* [Document excerpt]:
★ ★ ★ ★

    This article has come incorrect and misleading information.

    “Last October, Pasadena was moving forward with a plan to convert a Ramada Inn to housing for the homeless, then that project
    were overrun by nimbys who would rather see families living on the street than safely housed in

    The Ramada Inn conversion was not being planned for families but single persons. Which is not comparable to someplace like Marv’s Place.

    The meeting you reference came about after the sudden announcement of the conversion that was kept from the public for months. If the Ramada would have been for families like Marv’s Place or been able to answer simple questions I think the out come would have been a lot different.

  • Thanks for the catch. I have modified the story to say people instead of families.

  • Joe Linton

    Fascinating how nimbys can parse their sympathies so finely between homeless families and homeless “single persons.” I think both of those really need our sympathy and support. I personally would welcome some “sudden announcements” of projects that would help remedy L.A.’s housing affordability and homelessness crises.
★ ★ ★ ★
* [Task]: Extract everything from "The Ramada Inn" down to "a lot different." in the comments on the Ramada Inn conversion.

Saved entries
★ ★ ★ ★
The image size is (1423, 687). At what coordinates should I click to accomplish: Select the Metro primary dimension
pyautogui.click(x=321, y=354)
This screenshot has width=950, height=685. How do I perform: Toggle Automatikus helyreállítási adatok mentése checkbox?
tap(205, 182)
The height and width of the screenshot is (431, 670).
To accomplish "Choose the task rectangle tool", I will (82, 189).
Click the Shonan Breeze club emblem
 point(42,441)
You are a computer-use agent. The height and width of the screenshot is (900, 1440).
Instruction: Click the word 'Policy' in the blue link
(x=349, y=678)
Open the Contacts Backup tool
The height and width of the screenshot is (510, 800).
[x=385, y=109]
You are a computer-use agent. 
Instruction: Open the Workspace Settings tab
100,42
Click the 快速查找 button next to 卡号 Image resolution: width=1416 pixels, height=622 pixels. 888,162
★ ★ ★ ★
* [Answer to this exercise]:
The Ramada Inn conversion was not being planned for families but single persons. Which is not comparable to someplace like Marv’s Place.

    The meeting you reference came about after the sudden announcement of the conversion that was kept from the public for months. If the Ramada would have been for families like Marv’s Place or been able to answer simple questions I think the out come would have been a lot different.